Video input to a deep learning model

I am trying to deploy an app using streamlit with my trained deep learning models.
I have two models that are being deployed, the output of the first model is processed and input to the next model which gives the final output.
I am trying to display the input to first model and its output side by side using the st.beta_columns, the same is done for the second model input and output in another row.
One frame of the video is processed and all the outputs are displayed as needed but as soon as the next frame from the video is input to the models, the webpage scrolls down and makes another set of two rows with the new frame in them, what I am trying to accomplish here is that I would like that the same columns that were created first are updated again without having the app create another set of two rows.
Currently the video is input frame by frame and new rows are created each time for the frames which results in a very long webpage where I have to scroll to the bottom to see the latest frame.
I will attach an image for reference to show how it looks

1 Like

Hi @muazshahid, welcome to the Streamlit community!

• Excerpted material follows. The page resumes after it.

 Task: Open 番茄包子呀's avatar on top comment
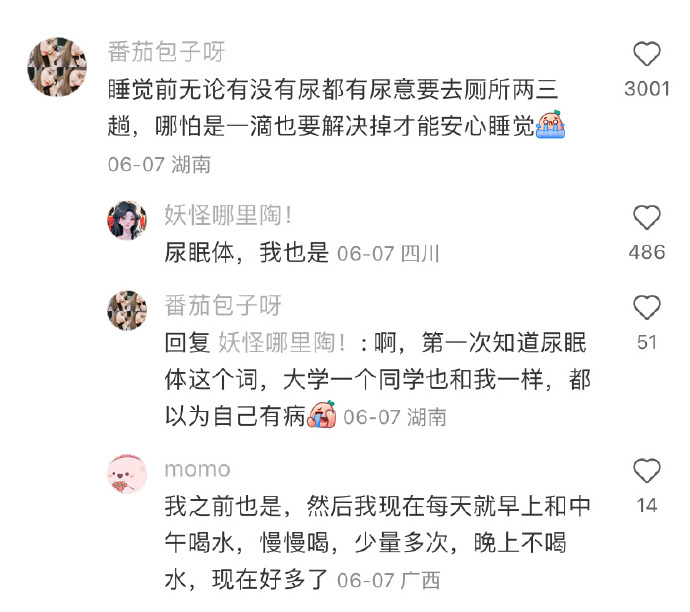(x=57, y=67)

If you want to re-use the same widget space over and over, to avoid the repetition you are seeing, the st.empty() pattern is what you need to use:

https://docs.streamlit.io/en/stable/advanced_concepts.html#animate-elements

Best,
Randy

I tried to do that, and I am still facing the same scrolling issue regardless of this.
When I don’t use the st.beta_columns in the code and display all outputs in a single column, those images are automatically replaced by the new frames and outputs but this does not work with the st.beta_columns.

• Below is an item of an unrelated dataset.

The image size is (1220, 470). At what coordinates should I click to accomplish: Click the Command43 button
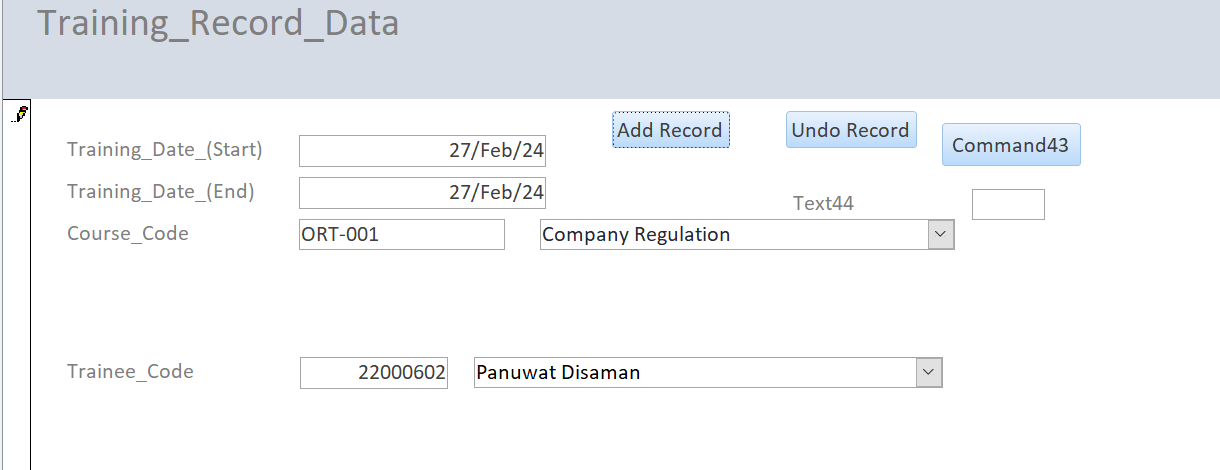click(x=1011, y=145)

Can you post your code so we can take a look at it?

I cannot share my entire code on here but part of what is dealing with streamlit is shown below, where the input is a video and I am capturing the frames of the video which are passed on to the network, the network returns the frames with predicted objects which I am displaying using the columns.
The columns do not update when a new frame comes and new predictions are made, instead of that new rows are added to the same columns.

while cv2.waitKey(1)<0:
hasFrame1,frame1=cap1.read()
if not hasFrame1:
print(“Done”)
cv2.waitKey(3000)
break
#cap1 = cv2.VideoCapture(new_name)
st.set_option(‘deprecation.showPyplotGlobalUse’, False)
FRAME_WINDOW1, FRAME_WINDOW2 = st.beta_columns(2)
FRAME_WINDOW1.subheader(“Original Image”)
st.text(“”)
plt.figure(figsize = (15,15))
plt.imshow(frame1)
FRAME_WINDOW1.pyplot()
frame1 = cv2.cvtColor(frame1,1)

	    # Create a 4D blob from a frame.
	blob = cv2.dnn.blobFromImage(frame1, 1/255, (inpWidth, inpHeight), [0,0,0], 1, crop=False)
	    # Sets the input to the network
	net_1.setInput(blob)

	    # Runs the forward pass to get output of the output layers
	outs_1 = net_1.forward(getOutputsNames(net_1))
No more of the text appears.